Уинстон видал у наркоторговцев груды денег раз в десять больше этой, но знал, какое страдание олицетворяют эти деньги. Поэтому, как голливудская мегазвезда с миллионным состоянием, которая изображает изумление, найдя сто тысяч в бесхозной сумке, он выпучил глаза и раскрыл рот. Набив деньгами карманы, он почувствовал, что стал должником Инес.
– Мисс Номура, я помогу собрать девятьсот подписей, но больше ничего делать не стану, кроме сумо и дебатов. Никакого пожимания рук и целования младенцев.
– Я знаю, – ответила она и выдала дополнительные пятьсот долларов.
– Я немного поднакопил, – сообщил прохожей Уинстон. – Приходится экономить.
Женщина заправила за ухо выбившуюся прядь.
– Откуда я тебя знаю?
– Разве не ты ходил под Эриком и Танго на Маунт-Плезент?
– Точно. А ты откуда знаешь?
– Я сестра Изабель.
– Гонишь! Значит, ты была там, когда у Алекса и Кейсона случилась небольшая заварушка?
– Кто, думаешь, смывал кровь? Я знала, что тебя знаю. Теперь понятно, откуда ты взял деньги, – это место было золотой жилой. Ты единственный, кто оттуда что-то унес. Видимо, ушел раньше, чем завалили Лестера.

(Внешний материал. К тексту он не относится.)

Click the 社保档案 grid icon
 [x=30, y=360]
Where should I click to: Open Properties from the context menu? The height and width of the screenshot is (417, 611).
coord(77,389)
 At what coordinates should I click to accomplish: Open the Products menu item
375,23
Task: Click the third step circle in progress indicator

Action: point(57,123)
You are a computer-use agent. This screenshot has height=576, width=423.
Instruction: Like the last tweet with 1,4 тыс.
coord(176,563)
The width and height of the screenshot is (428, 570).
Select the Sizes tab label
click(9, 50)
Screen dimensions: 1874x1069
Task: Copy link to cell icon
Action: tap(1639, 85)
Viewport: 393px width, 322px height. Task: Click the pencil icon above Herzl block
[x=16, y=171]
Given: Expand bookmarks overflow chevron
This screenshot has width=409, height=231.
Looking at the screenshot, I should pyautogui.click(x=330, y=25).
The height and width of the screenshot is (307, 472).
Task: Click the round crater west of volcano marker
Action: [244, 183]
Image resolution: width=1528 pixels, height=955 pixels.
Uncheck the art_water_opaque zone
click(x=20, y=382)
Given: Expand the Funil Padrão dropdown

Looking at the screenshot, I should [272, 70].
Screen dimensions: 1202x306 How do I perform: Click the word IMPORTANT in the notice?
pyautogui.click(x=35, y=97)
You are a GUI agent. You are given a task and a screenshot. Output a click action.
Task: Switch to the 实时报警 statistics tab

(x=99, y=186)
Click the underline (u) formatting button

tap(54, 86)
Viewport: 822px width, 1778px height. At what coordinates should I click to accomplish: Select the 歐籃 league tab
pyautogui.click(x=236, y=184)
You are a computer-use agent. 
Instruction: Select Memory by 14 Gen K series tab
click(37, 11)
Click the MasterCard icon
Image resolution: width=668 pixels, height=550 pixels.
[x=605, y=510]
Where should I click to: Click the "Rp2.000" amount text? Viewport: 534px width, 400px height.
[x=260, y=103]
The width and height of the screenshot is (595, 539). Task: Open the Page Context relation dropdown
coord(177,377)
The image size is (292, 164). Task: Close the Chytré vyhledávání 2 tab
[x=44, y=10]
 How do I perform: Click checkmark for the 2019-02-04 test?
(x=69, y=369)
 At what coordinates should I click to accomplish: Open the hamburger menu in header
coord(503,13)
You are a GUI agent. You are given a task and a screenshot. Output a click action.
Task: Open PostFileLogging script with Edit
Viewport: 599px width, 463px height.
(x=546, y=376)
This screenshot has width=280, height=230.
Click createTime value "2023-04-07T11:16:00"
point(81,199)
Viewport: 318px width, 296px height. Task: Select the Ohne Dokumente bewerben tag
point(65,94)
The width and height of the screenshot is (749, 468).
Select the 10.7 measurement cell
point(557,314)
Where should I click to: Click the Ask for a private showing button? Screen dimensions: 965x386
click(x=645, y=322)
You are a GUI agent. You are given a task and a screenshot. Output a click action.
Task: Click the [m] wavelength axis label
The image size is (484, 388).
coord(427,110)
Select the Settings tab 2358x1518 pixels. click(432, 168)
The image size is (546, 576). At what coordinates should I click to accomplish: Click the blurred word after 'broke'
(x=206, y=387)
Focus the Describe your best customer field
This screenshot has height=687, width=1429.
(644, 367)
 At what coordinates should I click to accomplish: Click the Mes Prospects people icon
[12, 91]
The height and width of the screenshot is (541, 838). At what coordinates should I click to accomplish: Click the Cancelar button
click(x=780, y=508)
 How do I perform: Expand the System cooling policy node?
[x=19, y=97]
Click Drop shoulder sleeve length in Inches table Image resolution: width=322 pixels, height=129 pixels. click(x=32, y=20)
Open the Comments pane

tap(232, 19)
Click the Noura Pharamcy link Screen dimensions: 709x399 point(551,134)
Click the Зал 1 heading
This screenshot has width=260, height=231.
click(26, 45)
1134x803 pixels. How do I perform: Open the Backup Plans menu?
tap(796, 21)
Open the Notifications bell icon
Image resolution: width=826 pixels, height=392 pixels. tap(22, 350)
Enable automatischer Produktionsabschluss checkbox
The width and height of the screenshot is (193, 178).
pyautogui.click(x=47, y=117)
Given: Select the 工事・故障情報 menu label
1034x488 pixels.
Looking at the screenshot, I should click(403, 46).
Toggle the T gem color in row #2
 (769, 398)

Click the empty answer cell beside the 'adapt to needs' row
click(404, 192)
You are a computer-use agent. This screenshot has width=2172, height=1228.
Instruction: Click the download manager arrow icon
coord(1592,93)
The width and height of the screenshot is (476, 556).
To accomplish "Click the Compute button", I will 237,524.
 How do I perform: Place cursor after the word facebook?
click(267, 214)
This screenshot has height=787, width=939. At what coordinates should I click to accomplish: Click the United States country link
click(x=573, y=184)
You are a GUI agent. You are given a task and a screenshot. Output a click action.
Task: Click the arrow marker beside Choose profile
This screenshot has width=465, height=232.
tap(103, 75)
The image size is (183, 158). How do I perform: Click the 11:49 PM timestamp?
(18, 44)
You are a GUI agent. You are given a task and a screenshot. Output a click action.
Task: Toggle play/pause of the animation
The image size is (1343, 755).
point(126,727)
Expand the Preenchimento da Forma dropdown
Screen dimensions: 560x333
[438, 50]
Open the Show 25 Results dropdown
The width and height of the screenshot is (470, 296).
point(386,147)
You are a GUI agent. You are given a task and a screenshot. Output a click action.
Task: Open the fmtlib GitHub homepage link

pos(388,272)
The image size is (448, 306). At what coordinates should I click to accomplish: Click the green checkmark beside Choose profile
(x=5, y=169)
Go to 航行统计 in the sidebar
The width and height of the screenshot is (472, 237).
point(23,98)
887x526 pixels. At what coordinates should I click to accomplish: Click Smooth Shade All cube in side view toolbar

– Сразу после. Легавые накрыли точку, и я испарился.
– Знаешь, Ти-Джею впаяли тридцатник.
– Я слышал.
– Так, ладно, мне нужно на работу, – сказала она, возвращая Уинстону планшет. – Буду за тебя голосовать. Мне нравится человек, который поддерживает сообщество. Хорошо бы тебе не победить и не начать все портить.
– Разве тут еще можно что-то испортить?
После утреннего часа пик Фарик и Чарли сдались. Они отдали бумаги Инес, прекратили борьбу и отправились отсыпаться. Весь остаток дня Уинстон отражал набеги агрессивных теток, которые были рады видеть молодого чернокожего, который «делает что-то позитивное» и прислушивается к проблемам людей. На вопросы, что он собирается делать в случае победы, Уинстон пожимал плечами.
– Хотя бы честный, – замечали женщины, подписывая бумаги, и продолжали трещать про неумеху-мэра, бесполезный школьный совет и невоспитанных детей.
Перевалило за полдень. По улицам бродила старая гвардия, а вот их протеже, невоспитанного молодняка с диким взором, нигде не было видно. Когда Уинстон заметил их отсутствие, он обругал себя за невнимательность.
Уинстон сосчитал количество подписей.
До него донесся голос свыше:
– Я проголосую за тебя, толстый ублюдок! Все, что угодно, лишь бы убрать твою полоумную задницу с улицы,
Борзый задрал голову, даже не пытаясь заслонить глаза от солнца.
– Аманте, как дела, бро? Где сегодня вечеринка?
Эдгар Аманте, который часто устраивал и рекламировал местные сборища, торчал на крыше, подводя провода от маленького трансформатора к спутниковой тарелке размером с тазик. Это было его основное занятие.
– Que te pasa, papi?[30] Я как услышал, что ты избираешься в Городской совет, не поверил, пока сам не увидел плакат.
– Я тебя спросил, где сегодня народ? Хочу оторваться.
– Не будет вечеринки. Народ по камерам сидит.
– Чего?
– Того. Ты что, не слышал? Вчера район прочесали подчистую. Копы в штатском хватали ниггеров направо и налево. В новостях сказали, загребли сотен девять. Отсюда вопрос: ты-то сам что тут делаешь?
– Я вчера в Бруклине был.
– Повезло, чувак.
– Спасибо. Я пошел.
– Раскодировщик каналов, что я тебе поставил, пашет?
– Как зверь.
Уинстон перешел дорогу к Инес и Иоланде с Джорди.